> [Saved entries]:
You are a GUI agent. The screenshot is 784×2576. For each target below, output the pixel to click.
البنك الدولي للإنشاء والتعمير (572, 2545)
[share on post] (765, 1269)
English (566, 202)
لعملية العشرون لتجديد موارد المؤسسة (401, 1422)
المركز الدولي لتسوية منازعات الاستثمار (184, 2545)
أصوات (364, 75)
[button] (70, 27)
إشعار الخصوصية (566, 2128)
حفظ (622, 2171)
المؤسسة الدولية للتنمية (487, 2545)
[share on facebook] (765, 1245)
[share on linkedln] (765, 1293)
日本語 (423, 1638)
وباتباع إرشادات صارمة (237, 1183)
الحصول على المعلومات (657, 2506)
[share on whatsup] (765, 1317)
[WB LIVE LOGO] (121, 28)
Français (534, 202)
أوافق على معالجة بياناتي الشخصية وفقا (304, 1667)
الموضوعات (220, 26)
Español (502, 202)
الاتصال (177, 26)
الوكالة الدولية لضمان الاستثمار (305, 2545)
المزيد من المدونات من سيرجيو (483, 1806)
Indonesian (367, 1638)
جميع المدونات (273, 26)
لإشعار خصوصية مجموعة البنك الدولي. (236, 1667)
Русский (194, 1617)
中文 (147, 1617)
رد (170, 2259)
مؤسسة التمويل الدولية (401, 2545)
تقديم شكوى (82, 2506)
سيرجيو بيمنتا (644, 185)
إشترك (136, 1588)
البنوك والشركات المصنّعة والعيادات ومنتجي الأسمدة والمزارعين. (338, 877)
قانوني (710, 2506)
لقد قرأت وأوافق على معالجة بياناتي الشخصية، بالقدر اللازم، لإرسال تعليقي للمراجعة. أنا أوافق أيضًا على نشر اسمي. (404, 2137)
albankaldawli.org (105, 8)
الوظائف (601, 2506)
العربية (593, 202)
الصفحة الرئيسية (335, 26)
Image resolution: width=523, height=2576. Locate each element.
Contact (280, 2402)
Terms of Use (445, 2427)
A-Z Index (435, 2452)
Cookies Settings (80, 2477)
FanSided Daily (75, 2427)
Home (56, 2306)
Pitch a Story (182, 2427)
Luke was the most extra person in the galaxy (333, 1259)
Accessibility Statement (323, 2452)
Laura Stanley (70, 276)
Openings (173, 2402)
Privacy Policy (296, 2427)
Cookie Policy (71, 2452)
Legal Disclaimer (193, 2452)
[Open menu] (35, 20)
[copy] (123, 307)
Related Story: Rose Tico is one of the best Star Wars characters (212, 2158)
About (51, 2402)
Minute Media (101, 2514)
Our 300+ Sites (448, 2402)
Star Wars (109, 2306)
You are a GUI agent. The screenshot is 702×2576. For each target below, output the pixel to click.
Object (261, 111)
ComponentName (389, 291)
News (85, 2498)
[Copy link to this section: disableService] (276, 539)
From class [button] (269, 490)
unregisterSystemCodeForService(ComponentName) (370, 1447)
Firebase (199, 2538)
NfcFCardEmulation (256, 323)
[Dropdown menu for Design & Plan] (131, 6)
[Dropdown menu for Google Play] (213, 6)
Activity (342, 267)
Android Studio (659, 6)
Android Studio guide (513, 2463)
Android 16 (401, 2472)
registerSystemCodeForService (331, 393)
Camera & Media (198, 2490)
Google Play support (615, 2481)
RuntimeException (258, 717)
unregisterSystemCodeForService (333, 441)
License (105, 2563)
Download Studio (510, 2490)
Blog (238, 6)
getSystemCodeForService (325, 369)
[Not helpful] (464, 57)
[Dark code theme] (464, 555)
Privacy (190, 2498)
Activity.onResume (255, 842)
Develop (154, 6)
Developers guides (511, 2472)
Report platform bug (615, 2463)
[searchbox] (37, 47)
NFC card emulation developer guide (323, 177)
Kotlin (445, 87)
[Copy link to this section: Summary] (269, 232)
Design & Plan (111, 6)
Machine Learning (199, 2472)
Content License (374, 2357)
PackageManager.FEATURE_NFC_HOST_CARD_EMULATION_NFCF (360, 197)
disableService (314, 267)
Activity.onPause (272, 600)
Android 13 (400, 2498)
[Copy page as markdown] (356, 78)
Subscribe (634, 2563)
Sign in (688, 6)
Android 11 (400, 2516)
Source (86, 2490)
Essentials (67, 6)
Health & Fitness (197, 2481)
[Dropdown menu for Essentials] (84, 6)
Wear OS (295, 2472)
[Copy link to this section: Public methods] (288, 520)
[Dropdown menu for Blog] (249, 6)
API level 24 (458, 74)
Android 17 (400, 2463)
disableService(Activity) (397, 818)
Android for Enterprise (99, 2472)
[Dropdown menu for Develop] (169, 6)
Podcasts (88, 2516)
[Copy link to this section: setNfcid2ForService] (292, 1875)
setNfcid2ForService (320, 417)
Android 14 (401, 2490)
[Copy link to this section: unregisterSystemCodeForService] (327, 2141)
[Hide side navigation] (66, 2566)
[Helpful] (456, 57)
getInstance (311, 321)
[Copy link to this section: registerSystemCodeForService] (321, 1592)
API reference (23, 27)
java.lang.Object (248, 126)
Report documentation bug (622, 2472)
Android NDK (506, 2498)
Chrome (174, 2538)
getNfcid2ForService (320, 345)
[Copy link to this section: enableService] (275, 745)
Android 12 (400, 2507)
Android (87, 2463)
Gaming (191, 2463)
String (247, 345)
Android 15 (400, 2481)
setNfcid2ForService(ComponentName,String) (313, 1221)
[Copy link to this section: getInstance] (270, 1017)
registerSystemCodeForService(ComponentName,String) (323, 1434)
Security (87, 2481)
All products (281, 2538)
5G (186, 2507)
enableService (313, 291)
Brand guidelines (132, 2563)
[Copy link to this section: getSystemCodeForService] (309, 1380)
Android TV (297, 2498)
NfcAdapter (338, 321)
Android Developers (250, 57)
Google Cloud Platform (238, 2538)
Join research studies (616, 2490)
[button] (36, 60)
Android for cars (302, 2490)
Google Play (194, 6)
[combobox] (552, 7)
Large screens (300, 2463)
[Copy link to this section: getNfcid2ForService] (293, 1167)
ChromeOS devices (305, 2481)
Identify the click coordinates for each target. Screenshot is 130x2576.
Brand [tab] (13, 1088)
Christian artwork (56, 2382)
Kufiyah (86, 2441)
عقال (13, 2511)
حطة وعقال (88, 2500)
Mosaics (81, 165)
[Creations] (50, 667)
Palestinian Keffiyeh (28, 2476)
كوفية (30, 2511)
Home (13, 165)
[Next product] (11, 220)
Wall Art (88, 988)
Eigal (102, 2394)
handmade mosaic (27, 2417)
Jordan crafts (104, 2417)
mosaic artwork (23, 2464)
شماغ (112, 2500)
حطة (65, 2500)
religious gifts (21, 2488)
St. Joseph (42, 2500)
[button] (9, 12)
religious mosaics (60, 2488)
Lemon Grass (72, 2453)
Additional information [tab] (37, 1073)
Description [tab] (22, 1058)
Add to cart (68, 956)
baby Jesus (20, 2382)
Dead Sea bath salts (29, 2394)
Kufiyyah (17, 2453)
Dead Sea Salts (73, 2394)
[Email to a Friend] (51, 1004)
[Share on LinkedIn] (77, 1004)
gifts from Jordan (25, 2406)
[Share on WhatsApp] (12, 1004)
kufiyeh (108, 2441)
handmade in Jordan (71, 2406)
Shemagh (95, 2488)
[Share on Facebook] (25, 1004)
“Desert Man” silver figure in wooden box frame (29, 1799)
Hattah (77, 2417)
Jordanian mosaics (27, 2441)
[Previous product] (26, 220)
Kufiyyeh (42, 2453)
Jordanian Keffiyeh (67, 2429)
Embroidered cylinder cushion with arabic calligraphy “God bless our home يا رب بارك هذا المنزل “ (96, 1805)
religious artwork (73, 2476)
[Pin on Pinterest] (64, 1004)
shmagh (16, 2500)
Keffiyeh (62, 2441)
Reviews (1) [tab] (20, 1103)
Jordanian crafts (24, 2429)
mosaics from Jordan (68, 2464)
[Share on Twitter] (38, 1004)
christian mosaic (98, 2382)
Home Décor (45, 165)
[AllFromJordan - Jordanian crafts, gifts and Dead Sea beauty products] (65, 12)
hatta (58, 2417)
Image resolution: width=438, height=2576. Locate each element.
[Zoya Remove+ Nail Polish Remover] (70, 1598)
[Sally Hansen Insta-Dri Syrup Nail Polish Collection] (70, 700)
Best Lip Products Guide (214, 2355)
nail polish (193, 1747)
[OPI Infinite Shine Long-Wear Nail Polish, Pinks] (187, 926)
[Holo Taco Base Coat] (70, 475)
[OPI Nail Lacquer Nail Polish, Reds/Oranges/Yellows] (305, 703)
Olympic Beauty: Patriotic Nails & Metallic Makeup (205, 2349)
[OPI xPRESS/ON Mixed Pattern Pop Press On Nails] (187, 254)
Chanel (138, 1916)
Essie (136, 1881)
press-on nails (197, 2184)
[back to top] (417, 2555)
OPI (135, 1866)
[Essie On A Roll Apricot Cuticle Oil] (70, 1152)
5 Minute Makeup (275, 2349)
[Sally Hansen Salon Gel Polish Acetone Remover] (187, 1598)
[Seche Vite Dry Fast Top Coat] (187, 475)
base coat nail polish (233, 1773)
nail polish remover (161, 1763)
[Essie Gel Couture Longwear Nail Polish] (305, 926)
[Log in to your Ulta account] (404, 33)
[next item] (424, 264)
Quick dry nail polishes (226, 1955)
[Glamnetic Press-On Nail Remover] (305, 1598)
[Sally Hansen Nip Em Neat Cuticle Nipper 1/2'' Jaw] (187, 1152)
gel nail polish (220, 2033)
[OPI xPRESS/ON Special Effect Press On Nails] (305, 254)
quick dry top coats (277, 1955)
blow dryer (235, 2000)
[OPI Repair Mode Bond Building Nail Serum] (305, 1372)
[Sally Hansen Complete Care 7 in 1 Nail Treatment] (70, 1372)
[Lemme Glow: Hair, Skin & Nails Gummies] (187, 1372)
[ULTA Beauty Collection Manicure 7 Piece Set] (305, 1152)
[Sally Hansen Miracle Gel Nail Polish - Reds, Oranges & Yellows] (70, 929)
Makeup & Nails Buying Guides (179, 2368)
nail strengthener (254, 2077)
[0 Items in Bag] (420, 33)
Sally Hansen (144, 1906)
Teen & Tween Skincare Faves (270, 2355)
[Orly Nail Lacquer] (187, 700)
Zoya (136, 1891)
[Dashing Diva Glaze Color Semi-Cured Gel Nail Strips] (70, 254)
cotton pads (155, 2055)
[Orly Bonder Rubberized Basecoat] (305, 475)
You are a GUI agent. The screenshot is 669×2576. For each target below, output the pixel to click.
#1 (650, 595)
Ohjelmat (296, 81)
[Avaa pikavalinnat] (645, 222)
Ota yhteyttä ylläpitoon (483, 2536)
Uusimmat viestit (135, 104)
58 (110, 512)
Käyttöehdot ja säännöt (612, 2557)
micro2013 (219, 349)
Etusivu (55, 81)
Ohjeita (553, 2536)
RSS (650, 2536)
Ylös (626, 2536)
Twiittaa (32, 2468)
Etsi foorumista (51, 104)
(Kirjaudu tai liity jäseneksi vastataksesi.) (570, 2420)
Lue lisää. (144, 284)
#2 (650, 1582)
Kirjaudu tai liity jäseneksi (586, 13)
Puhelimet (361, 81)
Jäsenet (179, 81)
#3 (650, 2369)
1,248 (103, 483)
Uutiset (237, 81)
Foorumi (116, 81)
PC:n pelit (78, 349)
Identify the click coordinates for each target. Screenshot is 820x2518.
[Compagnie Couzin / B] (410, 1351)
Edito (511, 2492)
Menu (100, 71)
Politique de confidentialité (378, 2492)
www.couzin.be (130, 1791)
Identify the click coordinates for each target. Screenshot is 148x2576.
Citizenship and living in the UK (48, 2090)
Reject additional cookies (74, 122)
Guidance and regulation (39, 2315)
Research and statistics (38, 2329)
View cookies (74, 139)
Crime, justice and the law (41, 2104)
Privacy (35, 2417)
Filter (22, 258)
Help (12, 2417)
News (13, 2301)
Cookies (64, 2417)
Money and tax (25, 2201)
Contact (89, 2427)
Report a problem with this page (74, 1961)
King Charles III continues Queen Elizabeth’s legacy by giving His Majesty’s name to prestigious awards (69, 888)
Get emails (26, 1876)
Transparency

> [Work order]: The required answer is the exact run of lines above starting at the line with "Wall Art (88, 988)" and ending at the line with "Olympic Beauty: Patriotic", with both ends present.

> [Written answer]:
Wall Art (88, 988)
Eigal (102, 2394)
handmade mosaic (27, 2417)
Jordan crafts (104, 2417)
mosaic artwork (23, 2464)
شماغ (112, 2500)
حطة (65, 2500)
religious gifts (21, 2488)
St. Joseph (42, 2500)
[button] (9, 12)
religious mosaics (60, 2488)
Lemon Grass (72, 2453)
Additional information [tab] (37, 1073)
Description [tab] (22, 1058)
Add to cart (68, 956)
baby Jesus (20, 2382)
Dead Sea bath salts (29, 2394)
Kufiyyah (17, 2453)
Dead Sea Salts (73, 2394)
[Email to a Friend] (51, 1004)
[Share on LinkedIn] (77, 1004)
gifts from Jordan (25, 2406)
[Share on WhatsApp] (12, 1004)
kufiyeh (108, 2441)
handmade in Jordan (71, 2406)
Shemagh (95, 2488)
[Share on Facebook] (25, 1004)
“Desert Man” silver figure in wooden box frame (29, 1799)
Hattah (77, 2417)
Jordanian mosaics (27, 2441)
[Previous product] (26, 220)
Kufiyyeh (42, 2453)
Jordanian Keffiyeh (67, 2429)
Embroidered cylinder cushion with arabic calligraphy “God bless our home يا رب بارك هذا المنزل “ (96, 1805)
religious artwork (73, 2476)
[Pin on Pinterest] (64, 1004)
shmagh (16, 2500)
Keffiyeh (62, 2441)
Reviews (1) [tab] (20, 1103)
Jordanian crafts (24, 2429)
mosaics from Jordan (68, 2464)
[Share on Twitter] (38, 1004)
christian mosaic (98, 2382)
Home Décor (45, 165)
[AllFromJordan - Jordanian crafts, gifts and Dead Sea beauty products] (65, 12)
hatta (58, 2417)
Image resolution: width=438, height=2576. Locate each element.
[Zoya Remove+ Nail Polish Remover] (70, 1598)
[Sally Hansen Insta-Dri Syrup Nail Polish Collection] (70, 700)
Best Lip Products Guide (214, 2355)
nail polish (193, 1747)
[OPI Infinite Shine Long-Wear Nail Polish, Pinks] (187, 926)
[Holo Taco Base Coat] (70, 475)
[OPI Nail Lacquer Nail Polish, Reds/Oranges/Yellows] (305, 703)
Olympic Beauty: Patriotic Nails & Metallic Makeup (205, 2349)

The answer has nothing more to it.